“These are extreme circumstances,” said John Belgrove, London-based principal and investment consultant at Hewitt Associates LLC. “As such, there's always a chance that parent companies may come under pressure to raise capital and they might very well decide to sell the asset management businesses.”
Francesca Palermo-Patera, spokeswoman for UniCredit, said in an e-mail response, “Pioneer and asset management businesses are core to the bank.”
Naim Abou-Jaoude, chief executive officer of Dexia Asset Management, declined to comment via spokeswoman Dominique de Garady.
A parent company's financial position is also playing a bigger role in hiring decisions among institutional investors in Europe, according to consultants.

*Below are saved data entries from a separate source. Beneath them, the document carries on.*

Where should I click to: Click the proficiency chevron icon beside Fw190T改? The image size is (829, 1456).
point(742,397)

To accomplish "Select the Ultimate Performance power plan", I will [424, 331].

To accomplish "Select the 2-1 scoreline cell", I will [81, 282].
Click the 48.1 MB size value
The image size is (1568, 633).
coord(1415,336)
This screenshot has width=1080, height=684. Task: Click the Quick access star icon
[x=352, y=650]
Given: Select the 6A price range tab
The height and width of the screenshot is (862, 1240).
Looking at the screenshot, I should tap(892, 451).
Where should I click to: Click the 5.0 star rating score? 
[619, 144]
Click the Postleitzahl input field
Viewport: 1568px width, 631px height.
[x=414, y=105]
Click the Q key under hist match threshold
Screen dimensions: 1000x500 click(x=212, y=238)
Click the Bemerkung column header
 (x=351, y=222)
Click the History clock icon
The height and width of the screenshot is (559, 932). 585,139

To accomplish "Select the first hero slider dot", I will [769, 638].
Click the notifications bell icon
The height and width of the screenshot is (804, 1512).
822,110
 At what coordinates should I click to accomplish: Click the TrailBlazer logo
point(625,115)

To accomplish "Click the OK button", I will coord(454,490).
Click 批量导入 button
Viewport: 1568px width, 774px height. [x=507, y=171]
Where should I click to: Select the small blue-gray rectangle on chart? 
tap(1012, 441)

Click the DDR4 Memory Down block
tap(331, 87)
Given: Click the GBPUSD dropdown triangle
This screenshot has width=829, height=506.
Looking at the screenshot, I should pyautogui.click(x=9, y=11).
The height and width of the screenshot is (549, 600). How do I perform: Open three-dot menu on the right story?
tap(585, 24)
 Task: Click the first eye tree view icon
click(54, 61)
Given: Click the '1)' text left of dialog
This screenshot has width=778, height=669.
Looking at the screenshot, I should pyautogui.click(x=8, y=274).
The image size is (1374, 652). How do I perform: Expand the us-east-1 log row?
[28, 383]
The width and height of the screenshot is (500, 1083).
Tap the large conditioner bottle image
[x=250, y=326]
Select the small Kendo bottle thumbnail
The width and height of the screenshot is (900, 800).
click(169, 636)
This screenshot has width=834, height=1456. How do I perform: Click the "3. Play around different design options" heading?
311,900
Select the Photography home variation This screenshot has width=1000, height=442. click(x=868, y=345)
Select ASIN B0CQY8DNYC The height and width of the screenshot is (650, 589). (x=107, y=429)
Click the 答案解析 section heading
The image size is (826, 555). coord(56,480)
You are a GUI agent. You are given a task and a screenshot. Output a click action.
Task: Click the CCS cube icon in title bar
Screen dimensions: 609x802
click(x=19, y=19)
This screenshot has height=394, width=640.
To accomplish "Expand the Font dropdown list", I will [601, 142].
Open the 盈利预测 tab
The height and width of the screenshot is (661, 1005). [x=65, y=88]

“One of the criteria for assessing managers is business strength and ownership,” Mr. Belgrove said. “Typically, having a large bank as a parent company means there's a nice, big capital base that can be used for funding certain activities such as R&D, which is important in asset management. But in these circumstances, that aspect may actually be weakening their position.”
Some independent managers also are under threat as they struggle under the weight of the market turmoil. For example, London-based New Star Asset Management Ltd., which suffered from unprecedented asset outflows in the past year, might become a ripe acquisition target, analysts said. The company's share price fell about 80% since the beginning of year, closing at 35.75 pence per share on Oct. 10. New Star spokesman Anthony Carlisle declined to comment. The firm managed £19.5 billion as of June 30, the latest available figure.
“It's difficult to predict what the (European asset management) landscape will look like because we don't know who is going to be around,” said Christopher Hitchings, London-based analyst at Keefe, Bruyette & Woods Inc. “At the moment, desperation is creating all sorts of opportunities.”
However liquidity constraints also will severely limit M&A activities as well as driving down prices, analysts said.
The “barbell” trend in asset management — in which the industry is increasingly concentrated on one end with large multiasset houses and on the other with boutique specialists — has been evolving for years, Mr. Belgrove said.
But the crisis now hammering the global banking system might be forcing that trend into a slightly new direction.
Some institutions that, before the crisis, had been shoring up their capital base now find themselves in a position to expand at the expense of the competition, consultants and analysts said. These include independent managers as well as money management subsidiaries of some insurance companies and banks, including Paris-based BNP Paribas Investment Partners.
According to an agreement announced Oct. 6, BNP Paribas will pay €14.5 billion in stock and cash for Fortis, based on market values at the time. In comparison, a consortium that included Fortis a year ago shelled out a hefty €71 billion for ABN AMRO. The debt assumed in the transaction helped spur funding problems that eventually led to Fortis' downfall and BNP Paribas' opportunity.
“Clearly they are buying a bank and an insurance company, but what they're also getting is a significant asset management business. That is a huge benefit, which lifts them to the fifth-ranking asset manager in Europe,” said Simon Maughan, a banking analyst at MF Global Securities Ltd., London.
Pending regulatory approval, the BNP-Fortis transaction would create a €549 billion multiasset manager. The combined group also would have another €214 billion in assets under management within its wealth management division. Liliane Tackaert, spokeswoman for Fortis, and Sandrine Romano, spokeswoman for BNP Paribas, both declined to comment on possible integration plans. However officials at BNP Paribas have said in conference calls to analysts that they intend to keep the asset management business of Fortis.